:: What is asked ::
Filter the listing below by the string "DÉSIGNATION" and copy out every line that contains it. Only a match with the same case counts.

:: Entries ::
Begin
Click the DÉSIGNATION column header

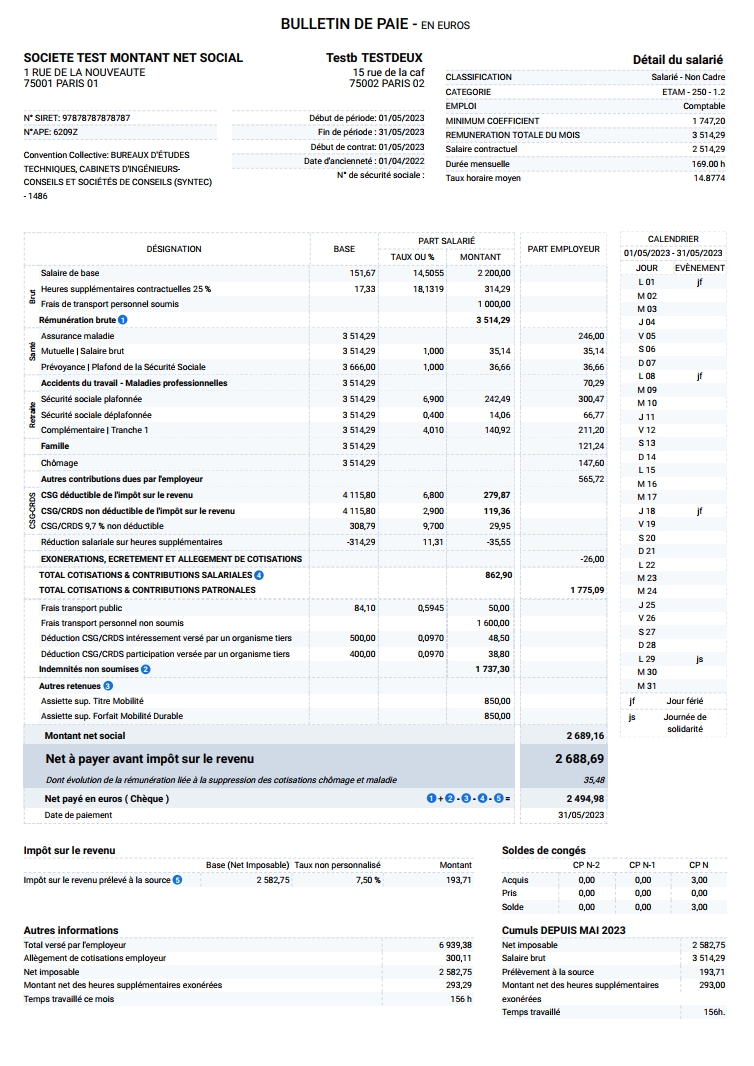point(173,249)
End
Begin
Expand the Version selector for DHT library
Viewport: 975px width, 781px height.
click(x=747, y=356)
End
:: Expected output ::
Click the DÉSIGNATION column header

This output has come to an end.